▸ **AIM OF THE EXERCISE**: Rewrite the lines below as a JSON list of strings, with one string for each line and blank lines left out.

· · · · · · ·

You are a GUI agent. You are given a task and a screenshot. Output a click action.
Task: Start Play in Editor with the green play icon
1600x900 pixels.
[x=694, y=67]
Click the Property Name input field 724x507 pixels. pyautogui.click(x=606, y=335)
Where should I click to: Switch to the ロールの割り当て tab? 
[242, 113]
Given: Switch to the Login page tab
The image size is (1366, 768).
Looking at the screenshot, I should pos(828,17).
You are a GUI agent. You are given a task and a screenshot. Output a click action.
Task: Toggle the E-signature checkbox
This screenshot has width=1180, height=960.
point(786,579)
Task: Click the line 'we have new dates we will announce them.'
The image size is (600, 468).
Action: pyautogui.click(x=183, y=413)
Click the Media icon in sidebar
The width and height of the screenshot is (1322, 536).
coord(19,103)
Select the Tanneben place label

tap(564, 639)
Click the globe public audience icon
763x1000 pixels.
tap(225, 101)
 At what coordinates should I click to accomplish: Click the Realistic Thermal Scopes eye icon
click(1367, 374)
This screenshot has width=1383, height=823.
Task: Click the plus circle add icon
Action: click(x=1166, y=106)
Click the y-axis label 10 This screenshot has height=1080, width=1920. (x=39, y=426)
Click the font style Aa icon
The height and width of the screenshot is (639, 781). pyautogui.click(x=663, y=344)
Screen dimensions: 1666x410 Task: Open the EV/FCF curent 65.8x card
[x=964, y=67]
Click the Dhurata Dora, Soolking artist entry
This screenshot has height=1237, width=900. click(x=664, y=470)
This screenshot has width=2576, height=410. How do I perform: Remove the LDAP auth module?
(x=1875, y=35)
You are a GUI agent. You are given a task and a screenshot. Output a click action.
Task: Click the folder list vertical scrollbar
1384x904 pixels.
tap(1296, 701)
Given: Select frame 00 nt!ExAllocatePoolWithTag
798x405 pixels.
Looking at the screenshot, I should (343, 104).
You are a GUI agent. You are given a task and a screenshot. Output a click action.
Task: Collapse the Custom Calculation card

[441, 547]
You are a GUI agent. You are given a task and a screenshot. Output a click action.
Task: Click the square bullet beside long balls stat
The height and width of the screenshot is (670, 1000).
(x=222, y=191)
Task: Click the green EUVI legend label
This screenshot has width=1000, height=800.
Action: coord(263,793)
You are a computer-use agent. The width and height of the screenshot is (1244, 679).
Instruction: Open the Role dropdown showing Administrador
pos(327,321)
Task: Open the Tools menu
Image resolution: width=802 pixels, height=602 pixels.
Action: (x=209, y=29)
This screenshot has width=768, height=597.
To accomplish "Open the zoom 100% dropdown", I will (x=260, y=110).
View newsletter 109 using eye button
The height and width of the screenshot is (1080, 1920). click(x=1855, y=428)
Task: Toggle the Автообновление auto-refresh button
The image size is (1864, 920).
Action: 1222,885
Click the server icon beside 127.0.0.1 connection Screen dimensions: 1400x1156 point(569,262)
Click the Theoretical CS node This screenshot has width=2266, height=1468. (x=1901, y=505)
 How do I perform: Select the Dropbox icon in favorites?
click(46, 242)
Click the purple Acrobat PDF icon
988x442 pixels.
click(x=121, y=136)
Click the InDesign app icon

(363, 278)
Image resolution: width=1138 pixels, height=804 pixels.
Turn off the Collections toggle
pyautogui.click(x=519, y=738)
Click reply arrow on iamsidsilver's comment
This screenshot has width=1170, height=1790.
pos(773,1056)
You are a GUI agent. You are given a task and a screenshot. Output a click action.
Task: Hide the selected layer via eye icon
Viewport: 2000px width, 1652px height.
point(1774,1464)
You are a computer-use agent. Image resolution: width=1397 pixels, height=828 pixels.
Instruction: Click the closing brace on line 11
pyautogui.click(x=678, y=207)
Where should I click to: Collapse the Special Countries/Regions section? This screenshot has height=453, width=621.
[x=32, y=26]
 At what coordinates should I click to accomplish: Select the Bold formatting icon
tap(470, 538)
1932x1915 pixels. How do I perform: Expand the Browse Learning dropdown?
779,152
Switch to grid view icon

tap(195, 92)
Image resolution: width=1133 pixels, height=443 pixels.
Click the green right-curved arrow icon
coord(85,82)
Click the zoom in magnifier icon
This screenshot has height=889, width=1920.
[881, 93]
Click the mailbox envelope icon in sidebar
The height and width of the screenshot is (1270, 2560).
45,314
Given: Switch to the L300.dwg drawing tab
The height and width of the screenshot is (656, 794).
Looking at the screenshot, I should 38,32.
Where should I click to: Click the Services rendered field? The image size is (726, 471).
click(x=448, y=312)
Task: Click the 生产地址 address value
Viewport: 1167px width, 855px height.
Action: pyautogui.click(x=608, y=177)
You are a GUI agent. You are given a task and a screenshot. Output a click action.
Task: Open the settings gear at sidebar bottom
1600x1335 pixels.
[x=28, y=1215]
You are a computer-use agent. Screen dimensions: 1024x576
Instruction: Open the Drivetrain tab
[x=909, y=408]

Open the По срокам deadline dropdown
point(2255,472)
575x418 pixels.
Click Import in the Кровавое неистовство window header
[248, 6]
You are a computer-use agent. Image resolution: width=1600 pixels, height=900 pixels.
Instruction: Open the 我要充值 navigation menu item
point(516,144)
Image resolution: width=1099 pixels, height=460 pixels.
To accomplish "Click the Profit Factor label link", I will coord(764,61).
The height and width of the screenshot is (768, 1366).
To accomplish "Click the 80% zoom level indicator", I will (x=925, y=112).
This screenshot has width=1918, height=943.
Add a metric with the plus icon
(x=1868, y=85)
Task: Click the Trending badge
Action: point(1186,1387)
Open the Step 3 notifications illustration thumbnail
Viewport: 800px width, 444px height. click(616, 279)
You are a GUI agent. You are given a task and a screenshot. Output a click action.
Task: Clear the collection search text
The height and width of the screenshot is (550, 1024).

· · · · · · ·

▸ **RESPONSE**:
[
  "You are a GUI agent. You are given a task and a screenshot. Output a click action.",
  "Task: Start Play in Editor with the green play icon",
  "1600x900 pixels.",
  "[x=694, y=67]",
  "Click the Property Name input field 724x507 pixels. pyautogui.click(x=606, y=335)",
  "Where should I click to: Switch to the ロールの割り当て tab? ",
  "[242, 113]",
  "Given: Switch to the Login page tab",
  "The image size is (1366, 768).",
  "Looking at the screenshot, I should pos(828,17).",
  "You are a GUI agent. You are given a task and a screenshot. Output a click action.",
  "Task: Toggle the E-signature checkbox",
  "This screenshot has width=1180, height=960.",
  "point(786,579)",
  "Task: Click the line 'we have new dates we will announce them.'",
  "The image size is (600, 468).",
  "Action: pyautogui.click(x=183, y=413)",
  "Click the Media icon in sidebar",
  "The width and height of the screenshot is (1322, 536).",
  "coord(19,103)",
  "Select the Tanneben place label",
  "tap(564, 639)",
  "Click the globe public audience icon",
  "763x1000 pixels.",
  "tap(225, 101)",
  " At what coordinates should I click to accomplish: Click the Realistic Thermal Scopes eye icon",
  "click(1367, 374)",
  "This screenshot has width=1383, height=823.",
  "Task: Click the plus circle add icon",
  "Action: click(x=1166, y=106)",
  "Click the y-axis label 10 This screenshot has height=1080, width=1920. (x=39, y=426)",
  "Click the font style Aa icon",
  "The height and width of the screenshot is (639, 781). pyautogui.click(x=663, y=344)",
  "Screen dimensions: 1666x410 Task: Open the EV/FCF curent 65.8x card",
  "[x=964, y=67]",
  "Click the Dhurata Dora, Soolking artist entry",
  "This screenshot has height=1237, width=900. click(x=664, y=470)",
  "This screenshot has width=2576, height=410. How do I perform: Remove the LDAP auth module?",
  "(x=1875, y=35)",
  "You are a GUI agent. You are given a task and a screenshot. Output a click action.",
  "Task: Click the folder list vertical scrollbar",
  "1384x904 pixels.",
  "tap(1296, 701)",
  "Given: Select frame 00 nt!ExAllocatePoolWithTag",
  "798x405 pixels.",
  "Looking at the screenshot, I should (343, 104).",
  "You are a GUI agent. You are given a task and a screenshot. Output a click action.",
  "Task: Collapse the Custom Calculation card",
  "[441, 547]",
  "You are a GUI agent. You are given a task and a screenshot. Output a click action.",
  "Task: Click the square bullet beside long balls stat",
  "The height and width of the screenshot is (670, 1000).",
  "(x=222, y=191)",
  "Task: Click the green EUVI legend label",
  "This screenshot has width=1000, height=800.",
  "Action: coord(263,793)",
  "You are a computer-use agent. The width and height of the screenshot is (1244, 679).",
  "Instruction: Open the Role dropdown showing Administrador",
  "pos(327,321)",
  "Task: Open the Tools menu",
  "Image resolution: width=802 pixels, height=602 pixels.",
  "Action: (x=209, y=29)",
  "This screenshot has width=768, height=597.",
  "To accomplish \"Open the zoom 100% dropdown\", I will (x=260, y=110).",
  "View newsletter 109 using eye button",
  "The height and width of the screenshot is (1080, 1920). click(x=1855, y=428)",
  "Task: Toggle the Автообновление auto-refresh button",
  "The image size is (1864, 920).",
  "Action: 1222,885",
  "Click the server icon beside 127.0.0.1 connection Screen dimensions: 1400x1156 point(569,262)",
  "Click the Theoretical CS node This screenshot has width=2266, height=1468. (x=1901, y=505)",
  " How do I perform: Select the Dropbox icon in favorites?",
  "click(46, 242)",
  "Click the purple Acrobat PDF icon",
  "988x442 pixels.",
  "click(x=121, y=136)",
  "Click the InDesign app icon",
  "(363, 278)",
  "Image resolution: width=1138 pixels, height=804 pixels.",
  "Turn off the Collections toggle",
  "pyautogui.click(x=519, y=738)",
  "Click reply arrow on iamsidsilver's comment",
  "This screenshot has width=1170, height=1790.",
  "pos(773,1056)",
  "You are a GUI agent. You are given a task and a screenshot. Output a click action.",
  "Task: Hide the selected layer via eye icon",
  "Viewport: 2000px width, 1652px height.",
  "point(1774,1464)",
  "You are a computer-use agent. Image resolution: width=1397 pixels, height=828 pixels.",
  "Instruction: Click the closing brace on line 11",
  "pyautogui.click(x=678, y=207)",
  "Where should I click to: Collapse the Special Countries/Regions section? This screenshot has height=453, width=621.",
  "[x=32, y=26]",
  " At what coordinates should I click to accomplish: Select the Bold formatting icon",
  "tap(470, 538)",
  "1932x1915 pixels. How do I perform: Expand the Browse Learning dropdown?",
  "779,152",
  "Switch to grid view icon",
  "tap(195, 92)",
  "Image resolution: width=1133 pixels, height=443 pixels.",
  "Click the green right-curved arrow icon",
  "coord(85,82)",
  "Click the zoom in magnifier icon",
  "This screenshot has height=889, width=1920.",
  "[881, 93]",
  "Click the mailbox envelope icon in sidebar",
  "The height and width of the screenshot is (1270, 2560).",
  "45,314",
  "Given: Switch to the L300.dwg drawing tab",
  "The height and width of the screenshot is (656, 794).",
  "Looking at the screenshot, I should 38,32.",
  "Where should I click to: Click the Services rendered field? The image size is (726, 471).",
  "click(x=448, y=312)",
  "Task: Click the 生产地址 address value",
  "Viewport: 1167px width, 855px height.",
  "Action: pyautogui.click(x=608, y=177)",
  "You are a GUI agent. You are given a task and a screenshot. Output a click action.",
  "Task: Open the settings gear at sidebar bottom",
  "1600x1335 pixels.",
  "[x=28, y=1215]",
  "You are a computer-use agent. Screen dimensions: 1024x576",
  "Instruction: Open the Drivetrain tab",
  "[x=909, y=408]",
  "Open the По срокам deadline dropdown",
  "point(2255,472)",
  "575x418 pixels.",
  "Click Import in the Кровавое неистовство window header",
  "[248, 6]",
  "You are a computer-use agent. Image resolution: width=1600 pixels, height=900 pixels.",
  "Instruction: Open the 我要充值 navigation menu item",
  "point(516,144)",
  "Image resolution: width=1099 pixels, height=460 pixels.",
  "To accomplish \"Click the Profit Factor label link\", I will coord(764,61).",
  "The height and width of the screenshot is (768, 1366).",
  "To accomplish \"Click the 80% zoom level indicator\", I will (x=925, y=112).",
  "This screenshot has width=1918, height=943.",
  "Add a metric with the plus icon",
  "(x=1868, y=85)",
  "Task: Click the Trending badge",
  "Action: point(1186,1387)",
  "Open the Step 3 notifications illustration thumbnail",
  "Viewport: 800px width, 444px height. click(616, 279)",
  "You are a GUI agent. You are given a task and a screenshot. Output a click action.",
  "Task: Clear the collection search text",
  "The height and width of the screenshot is (550, 1024)."
]